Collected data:
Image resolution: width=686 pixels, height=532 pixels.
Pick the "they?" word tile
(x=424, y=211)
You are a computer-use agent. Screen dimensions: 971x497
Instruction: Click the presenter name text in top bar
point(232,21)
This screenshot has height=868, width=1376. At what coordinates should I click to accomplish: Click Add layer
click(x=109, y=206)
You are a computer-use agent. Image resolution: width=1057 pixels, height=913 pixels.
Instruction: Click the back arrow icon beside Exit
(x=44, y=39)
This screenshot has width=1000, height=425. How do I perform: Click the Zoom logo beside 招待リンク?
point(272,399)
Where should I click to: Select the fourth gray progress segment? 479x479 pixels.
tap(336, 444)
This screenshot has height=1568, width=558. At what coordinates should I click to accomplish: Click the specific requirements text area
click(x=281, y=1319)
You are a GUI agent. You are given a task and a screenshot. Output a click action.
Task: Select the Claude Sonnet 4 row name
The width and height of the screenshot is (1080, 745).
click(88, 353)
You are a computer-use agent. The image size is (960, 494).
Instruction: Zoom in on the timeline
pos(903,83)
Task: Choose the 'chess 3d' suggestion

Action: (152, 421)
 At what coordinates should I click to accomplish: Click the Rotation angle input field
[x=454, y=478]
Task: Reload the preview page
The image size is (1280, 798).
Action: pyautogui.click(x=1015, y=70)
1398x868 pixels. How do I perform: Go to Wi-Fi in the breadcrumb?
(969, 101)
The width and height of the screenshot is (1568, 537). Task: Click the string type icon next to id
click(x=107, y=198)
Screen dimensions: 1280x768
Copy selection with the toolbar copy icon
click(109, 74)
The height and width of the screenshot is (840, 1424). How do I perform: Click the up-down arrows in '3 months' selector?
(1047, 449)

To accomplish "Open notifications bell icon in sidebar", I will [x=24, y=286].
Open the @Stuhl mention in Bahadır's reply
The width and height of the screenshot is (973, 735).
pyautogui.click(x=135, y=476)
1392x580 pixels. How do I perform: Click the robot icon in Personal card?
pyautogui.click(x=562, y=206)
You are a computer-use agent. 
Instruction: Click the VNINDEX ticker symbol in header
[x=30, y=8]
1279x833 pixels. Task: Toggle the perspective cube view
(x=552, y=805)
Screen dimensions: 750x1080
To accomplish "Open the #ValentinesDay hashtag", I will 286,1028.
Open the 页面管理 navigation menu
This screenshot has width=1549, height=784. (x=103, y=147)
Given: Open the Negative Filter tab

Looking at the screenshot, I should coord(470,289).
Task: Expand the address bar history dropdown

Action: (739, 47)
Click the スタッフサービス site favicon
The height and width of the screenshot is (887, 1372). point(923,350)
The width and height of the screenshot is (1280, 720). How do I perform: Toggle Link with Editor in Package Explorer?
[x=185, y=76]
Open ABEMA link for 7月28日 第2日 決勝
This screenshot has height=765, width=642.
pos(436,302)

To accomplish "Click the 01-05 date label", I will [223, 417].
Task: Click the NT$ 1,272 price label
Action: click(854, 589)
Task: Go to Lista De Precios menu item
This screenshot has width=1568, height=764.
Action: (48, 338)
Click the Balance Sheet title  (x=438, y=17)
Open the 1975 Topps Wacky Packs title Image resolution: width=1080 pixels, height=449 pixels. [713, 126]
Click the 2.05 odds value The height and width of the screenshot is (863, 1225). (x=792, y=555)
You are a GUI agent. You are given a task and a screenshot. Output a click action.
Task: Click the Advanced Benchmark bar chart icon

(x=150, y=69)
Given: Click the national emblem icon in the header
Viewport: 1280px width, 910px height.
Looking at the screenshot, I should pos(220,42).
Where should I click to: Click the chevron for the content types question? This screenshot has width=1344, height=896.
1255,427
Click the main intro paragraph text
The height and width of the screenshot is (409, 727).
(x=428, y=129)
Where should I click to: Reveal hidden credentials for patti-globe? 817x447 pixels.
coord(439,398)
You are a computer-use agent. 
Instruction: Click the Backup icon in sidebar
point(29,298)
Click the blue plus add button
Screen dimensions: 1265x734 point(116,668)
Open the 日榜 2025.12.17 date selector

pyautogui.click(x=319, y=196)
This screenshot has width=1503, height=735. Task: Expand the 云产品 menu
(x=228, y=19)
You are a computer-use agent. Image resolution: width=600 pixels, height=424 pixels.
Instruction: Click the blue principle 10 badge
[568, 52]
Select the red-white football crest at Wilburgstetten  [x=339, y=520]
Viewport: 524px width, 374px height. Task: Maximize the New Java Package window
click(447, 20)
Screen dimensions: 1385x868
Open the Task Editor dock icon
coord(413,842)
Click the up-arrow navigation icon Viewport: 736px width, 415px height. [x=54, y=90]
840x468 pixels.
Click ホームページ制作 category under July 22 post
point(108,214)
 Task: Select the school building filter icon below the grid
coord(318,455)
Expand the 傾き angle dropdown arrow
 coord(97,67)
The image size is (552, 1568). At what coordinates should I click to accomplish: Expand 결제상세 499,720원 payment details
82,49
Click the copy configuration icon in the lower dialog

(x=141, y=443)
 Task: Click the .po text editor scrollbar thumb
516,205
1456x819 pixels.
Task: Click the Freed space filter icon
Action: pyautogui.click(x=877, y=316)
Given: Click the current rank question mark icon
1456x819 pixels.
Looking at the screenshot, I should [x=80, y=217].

REQUIRED ACTION: All of the lines above need to be given again exactly.

TASK SOLUTION:
Image resolution: width=686 pixels, height=532 pixels.
Pick the "they?" word tile
(x=424, y=211)
You are a computer-use agent. Screen dimensions: 971x497
Instruction: Click the presenter name text in top bar
point(232,21)
This screenshot has height=868, width=1376. At what coordinates should I click to accomplish: Click Add layer
click(x=109, y=206)
You are a computer-use agent. Image resolution: width=1057 pixels, height=913 pixels.
Instruction: Click the back arrow icon beside Exit
(x=44, y=39)
This screenshot has width=1000, height=425. How do I perform: Click the Zoom logo beside 招待リンク?
point(272,399)
Where should I click to: Select the fourth gray progress segment? 479x479 pixels.
tap(336, 444)
This screenshot has height=1568, width=558. At what coordinates should I click to accomplish: Click the specific requirements text area
click(x=281, y=1319)
You are a GUI agent. You are given a task and a screenshot. Output a click action.
Task: Select the Claude Sonnet 4 row name
The width and height of the screenshot is (1080, 745).
click(88, 353)
You are a computer-use agent. The image size is (960, 494).
Instruction: Zoom in on the timeline
pos(903,83)
Task: Choose the 'chess 3d' suggestion

Action: (152, 421)
 At what coordinates should I click to accomplish: Click the Rotation angle input field
[x=454, y=478]
Task: Reload the preview page
The image size is (1280, 798).
Action: pyautogui.click(x=1015, y=70)
1398x868 pixels. How do I perform: Go to Wi-Fi in the breadcrumb?
(969, 101)
The width and height of the screenshot is (1568, 537). Task: Click the string type icon next to id
click(x=107, y=198)
Screen dimensions: 1280x768
Copy selection with the toolbar copy icon
click(109, 74)
The height and width of the screenshot is (840, 1424). How do I perform: Click the up-down arrows in '3 months' selector?
(1047, 449)

To accomplish "Open notifications bell icon in sidebar", I will [x=24, y=286].
Open the @Stuhl mention in Bahadır's reply
The width and height of the screenshot is (973, 735).
pyautogui.click(x=135, y=476)
1392x580 pixels. How do I perform: Click the robot icon in Personal card?
pyautogui.click(x=562, y=206)
You are a computer-use agent. 
Instruction: Click the VNINDEX ticker symbol in header
[x=30, y=8]
1279x833 pixels. Task: Toggle the perspective cube view
(x=552, y=805)
Screen dimensions: 750x1080
To accomplish "Open the #ValentinesDay hashtag", I will 286,1028.
Open the 页面管理 navigation menu
This screenshot has width=1549, height=784. (x=103, y=147)
Given: Open the Negative Filter tab

Looking at the screenshot, I should coord(470,289).
Task: Expand the address bar history dropdown

Action: (739, 47)
Click the スタッフサービス site favicon
The height and width of the screenshot is (887, 1372). point(923,350)
The width and height of the screenshot is (1280, 720). How do I perform: Toggle Link with Editor in Package Explorer?
[x=185, y=76]
Open ABEMA link for 7月28日 第2日 決勝
This screenshot has height=765, width=642.
pos(436,302)

To accomplish "Click the 01-05 date label", I will [223, 417].
Task: Click the NT$ 1,272 price label
Action: click(854, 589)
Task: Go to Lista De Precios menu item
This screenshot has width=1568, height=764.
Action: (48, 338)
Click the Balance Sheet title  (x=438, y=17)
Open the 1975 Topps Wacky Packs title Image resolution: width=1080 pixels, height=449 pixels. [713, 126]
Click the 2.05 odds value The height and width of the screenshot is (863, 1225). (x=792, y=555)
You are a GUI agent. You are given a task and a screenshot. Output a click action.
Task: Click the Advanced Benchmark bar chart icon

(x=150, y=69)
Given: Click the national emblem icon in the header
Viewport: 1280px width, 910px height.
Looking at the screenshot, I should pos(220,42).
Where should I click to: Click the chevron for the content types question? This screenshot has width=1344, height=896.
1255,427
Click the main intro paragraph text
The height and width of the screenshot is (409, 727).
(x=428, y=129)
Where should I click to: Reveal hidden credentials for patti-globe? 817x447 pixels.
coord(439,398)
You are a computer-use agent. 
Instruction: Click the Backup icon in sidebar
point(29,298)
Click the blue plus add button
Screen dimensions: 1265x734 point(116,668)
Open the 日榜 2025.12.17 date selector

pyautogui.click(x=319, y=196)
This screenshot has width=1503, height=735. Task: Expand the 云产品 menu
(x=228, y=19)
You are a computer-use agent. Image resolution: width=600 pixels, height=424 pixels.
Instruction: Click the blue principle 10 badge
[568, 52]
Select the red-white football crest at Wilburgstetten  [x=339, y=520]
Viewport: 524px width, 374px height. Task: Maximize the New Java Package window
click(447, 20)
Screen dimensions: 1385x868
Open the Task Editor dock icon
coord(413,842)
Click the up-arrow navigation icon Viewport: 736px width, 415px height. [x=54, y=90]
840x468 pixels.
Click ホームページ制作 category under July 22 post
point(108,214)
 Task: Select the school building filter icon below the grid
coord(318,455)
Expand the 傾き angle dropdown arrow
 coord(97,67)
The image size is (552, 1568). At what coordinates should I click to accomplish: Expand 결제상세 499,720원 payment details
82,49
Click the copy configuration icon in the lower dialog

(x=141, y=443)
 Task: Click the .po text editor scrollbar thumb
516,205
1456x819 pixels.
Task: Click the Freed space filter icon
Action: pyautogui.click(x=877, y=316)
Given: Click the current rank question mark icon
1456x819 pixels.
Looking at the screenshot, I should [x=80, y=217].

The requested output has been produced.